Symmonds states that he is not afraid of being punished by the Russian government and compares going to Russia to compete in a race to going to someone's house to eat dinner: "Just as I would not accept a dinner invite to a friend's house and then lecture them on how to raise their kids, neither will I lecture the Russian government on how to govern their people."
This analogy breaks down quickly. Would Symmonds not jump in to defend his dinner hosts' children if their parents beat them mercilessly for being gay? Would Symmonds even be on friendly enough terms to accept a dinner invitation from such people? If we take the time to fully think about Symmonds's analogy, we would discover that Symmonds should consider boycotting the meet altogether, as I am sure he would decline a dinner invitation from someone whom he knows abuses children.
Symmonds continues his entry by nauseatingly glorifying his and his teammates' races by comparing what he does to a battle, a battle absent of politicians and militaries. His exaltation of sport leads him to conclude that politics has no place in athletic competitions. (How he comes to this conclusion is unclear. He offers no compelling reason for this opinion.) Unfortunately, no one has told the Russian government that politics and sports shouldn't mix. The Russian government has inserted politics into this meet by threatening to punish any athlete who might speak out about Russia's mistreatment of gays and lesbians.
In fairness to Symmonds, he has posed for pictures for the No H8 Campaign, so he has worked in support of the gay community. He even states that he has "always been adamant in [his] support of gay rights at home in the United States." And I have no reason to question his support of gay rights. Until now.

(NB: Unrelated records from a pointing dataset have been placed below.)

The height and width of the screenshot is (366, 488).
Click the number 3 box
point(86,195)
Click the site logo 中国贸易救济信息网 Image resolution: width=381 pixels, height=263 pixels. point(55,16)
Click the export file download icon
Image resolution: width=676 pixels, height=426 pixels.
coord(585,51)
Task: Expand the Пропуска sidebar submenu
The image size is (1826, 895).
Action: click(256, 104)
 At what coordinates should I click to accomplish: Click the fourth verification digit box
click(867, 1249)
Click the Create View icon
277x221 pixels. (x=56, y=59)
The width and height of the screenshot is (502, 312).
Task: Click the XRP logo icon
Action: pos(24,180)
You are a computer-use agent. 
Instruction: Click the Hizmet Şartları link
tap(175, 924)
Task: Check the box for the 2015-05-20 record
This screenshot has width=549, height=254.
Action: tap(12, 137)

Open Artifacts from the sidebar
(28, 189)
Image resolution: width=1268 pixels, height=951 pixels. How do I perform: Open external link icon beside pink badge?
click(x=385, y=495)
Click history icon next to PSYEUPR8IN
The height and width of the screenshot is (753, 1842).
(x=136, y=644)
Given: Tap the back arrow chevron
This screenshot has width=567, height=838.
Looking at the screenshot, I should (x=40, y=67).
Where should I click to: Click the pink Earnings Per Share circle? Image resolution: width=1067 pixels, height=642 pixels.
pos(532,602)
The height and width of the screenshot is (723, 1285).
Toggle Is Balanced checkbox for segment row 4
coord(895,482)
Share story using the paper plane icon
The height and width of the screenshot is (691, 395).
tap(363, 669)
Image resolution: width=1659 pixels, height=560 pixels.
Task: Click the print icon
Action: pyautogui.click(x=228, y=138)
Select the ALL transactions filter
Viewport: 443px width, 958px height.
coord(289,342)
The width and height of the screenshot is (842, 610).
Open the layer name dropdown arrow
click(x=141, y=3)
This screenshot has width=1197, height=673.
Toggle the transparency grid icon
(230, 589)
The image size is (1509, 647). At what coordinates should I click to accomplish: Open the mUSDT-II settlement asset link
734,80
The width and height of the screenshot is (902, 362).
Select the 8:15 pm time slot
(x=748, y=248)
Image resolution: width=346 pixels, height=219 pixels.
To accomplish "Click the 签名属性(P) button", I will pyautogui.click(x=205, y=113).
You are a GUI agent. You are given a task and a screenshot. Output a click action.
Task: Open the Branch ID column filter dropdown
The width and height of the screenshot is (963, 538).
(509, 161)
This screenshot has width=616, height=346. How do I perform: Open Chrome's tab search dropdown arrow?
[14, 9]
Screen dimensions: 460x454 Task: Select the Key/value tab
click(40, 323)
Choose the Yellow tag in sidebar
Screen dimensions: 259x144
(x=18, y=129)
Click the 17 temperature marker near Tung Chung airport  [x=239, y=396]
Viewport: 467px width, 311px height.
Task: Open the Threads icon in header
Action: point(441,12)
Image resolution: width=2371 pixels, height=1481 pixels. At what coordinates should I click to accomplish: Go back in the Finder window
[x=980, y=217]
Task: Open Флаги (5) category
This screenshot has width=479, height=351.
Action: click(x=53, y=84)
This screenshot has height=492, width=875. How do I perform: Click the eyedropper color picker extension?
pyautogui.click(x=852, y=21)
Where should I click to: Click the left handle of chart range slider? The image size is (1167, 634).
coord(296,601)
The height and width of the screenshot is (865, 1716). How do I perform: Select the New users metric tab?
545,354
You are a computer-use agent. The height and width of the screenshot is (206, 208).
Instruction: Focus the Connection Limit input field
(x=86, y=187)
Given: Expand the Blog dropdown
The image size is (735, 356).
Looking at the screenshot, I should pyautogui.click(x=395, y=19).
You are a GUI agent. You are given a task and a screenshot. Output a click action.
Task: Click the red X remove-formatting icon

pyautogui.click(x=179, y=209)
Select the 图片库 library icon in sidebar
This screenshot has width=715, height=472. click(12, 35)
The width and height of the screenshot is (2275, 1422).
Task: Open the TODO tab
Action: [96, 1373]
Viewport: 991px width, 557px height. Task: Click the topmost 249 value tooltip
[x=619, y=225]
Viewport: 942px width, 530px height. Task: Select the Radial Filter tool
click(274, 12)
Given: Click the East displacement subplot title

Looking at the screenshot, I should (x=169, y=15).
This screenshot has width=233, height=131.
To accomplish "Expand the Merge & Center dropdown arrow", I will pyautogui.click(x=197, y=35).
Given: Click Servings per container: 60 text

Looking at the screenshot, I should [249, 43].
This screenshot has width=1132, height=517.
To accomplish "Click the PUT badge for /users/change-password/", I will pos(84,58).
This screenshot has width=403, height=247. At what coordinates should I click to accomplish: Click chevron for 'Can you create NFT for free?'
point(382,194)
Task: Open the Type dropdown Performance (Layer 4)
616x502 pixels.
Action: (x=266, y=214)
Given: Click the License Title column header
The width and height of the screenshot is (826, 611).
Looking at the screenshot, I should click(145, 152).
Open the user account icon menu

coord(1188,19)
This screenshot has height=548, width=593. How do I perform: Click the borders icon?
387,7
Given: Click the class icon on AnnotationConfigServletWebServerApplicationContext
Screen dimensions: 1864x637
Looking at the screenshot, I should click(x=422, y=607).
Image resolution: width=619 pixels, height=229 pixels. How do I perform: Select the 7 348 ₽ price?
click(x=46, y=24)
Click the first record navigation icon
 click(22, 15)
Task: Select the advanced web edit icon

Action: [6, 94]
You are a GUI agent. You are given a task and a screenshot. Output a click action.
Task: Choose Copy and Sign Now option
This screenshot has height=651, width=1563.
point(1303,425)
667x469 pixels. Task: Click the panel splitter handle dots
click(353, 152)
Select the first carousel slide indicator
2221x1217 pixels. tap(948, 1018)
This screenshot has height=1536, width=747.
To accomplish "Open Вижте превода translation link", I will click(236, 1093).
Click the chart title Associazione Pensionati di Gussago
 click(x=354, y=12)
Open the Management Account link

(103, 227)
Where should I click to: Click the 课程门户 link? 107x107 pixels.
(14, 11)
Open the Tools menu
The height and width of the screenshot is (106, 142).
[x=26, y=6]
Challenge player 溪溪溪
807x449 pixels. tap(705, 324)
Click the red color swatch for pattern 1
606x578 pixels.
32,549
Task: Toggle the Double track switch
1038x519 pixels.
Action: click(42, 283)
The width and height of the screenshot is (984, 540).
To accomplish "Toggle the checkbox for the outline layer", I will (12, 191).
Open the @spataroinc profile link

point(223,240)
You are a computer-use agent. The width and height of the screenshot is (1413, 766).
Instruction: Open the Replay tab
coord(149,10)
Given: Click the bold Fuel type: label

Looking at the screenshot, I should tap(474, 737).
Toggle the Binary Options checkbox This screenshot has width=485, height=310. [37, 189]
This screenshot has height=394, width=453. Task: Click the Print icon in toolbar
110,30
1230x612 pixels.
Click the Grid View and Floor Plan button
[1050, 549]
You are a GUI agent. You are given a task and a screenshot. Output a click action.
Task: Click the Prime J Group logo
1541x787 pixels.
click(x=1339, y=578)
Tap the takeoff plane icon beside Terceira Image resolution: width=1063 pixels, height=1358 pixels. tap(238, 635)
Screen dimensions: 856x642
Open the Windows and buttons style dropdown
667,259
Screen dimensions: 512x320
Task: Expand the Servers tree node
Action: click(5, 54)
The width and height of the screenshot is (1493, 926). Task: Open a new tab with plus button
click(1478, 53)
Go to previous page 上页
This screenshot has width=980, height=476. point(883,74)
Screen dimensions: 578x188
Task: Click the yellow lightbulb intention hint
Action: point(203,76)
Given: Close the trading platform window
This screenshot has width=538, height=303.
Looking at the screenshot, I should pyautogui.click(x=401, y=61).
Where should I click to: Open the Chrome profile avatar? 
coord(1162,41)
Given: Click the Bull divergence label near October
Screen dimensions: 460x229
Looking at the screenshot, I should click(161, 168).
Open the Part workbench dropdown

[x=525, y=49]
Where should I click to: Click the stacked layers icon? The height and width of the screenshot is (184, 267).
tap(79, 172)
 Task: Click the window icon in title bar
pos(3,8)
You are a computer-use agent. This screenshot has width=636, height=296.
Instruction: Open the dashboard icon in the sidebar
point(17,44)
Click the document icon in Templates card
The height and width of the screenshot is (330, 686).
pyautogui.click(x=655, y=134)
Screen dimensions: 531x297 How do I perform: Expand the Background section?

Sadly, Symmonds, by staying silent during his trip to Russia, may still be "adamant" in his support of gay rights in the US, but he will not be "adamant" in general in his support of gay rights. And that's a problem. Because he could be a good man. Instead, he is choosing to be silent, and young people will continue to be tortured.
Anyone can take a picture with duct tape over his/her mouth, Nick. But it takes a good man to be relentless in his pursuit of what is right and what is just. Tommie Smith and John Carlos knew this. And they didn't have some empty argument about not bringing politics into sports keeping them from doing what was right. They were good men and now a black man is in the White House. (All three 200m medalists at the 1968 Olympic Games were wearing Olympic Project for Human Rights badges during their medal ceremony. Why not have medalists in Moscow wear rainbow-flag badges?)
Tommie Smith (center), John Carlos (right), and Peter Norman (left) during their 1968 Olympics medal ceremony.
Because he has written a piece with such weak reasoning, Symmonds, the warrior-like 800m runner, sounds like he's trying to rationalize his fear of the the Russian government. But by being quiet--and doing nothing--in Russia, Symmonds will force us to ask, "Is Nick Symmonds a good man?"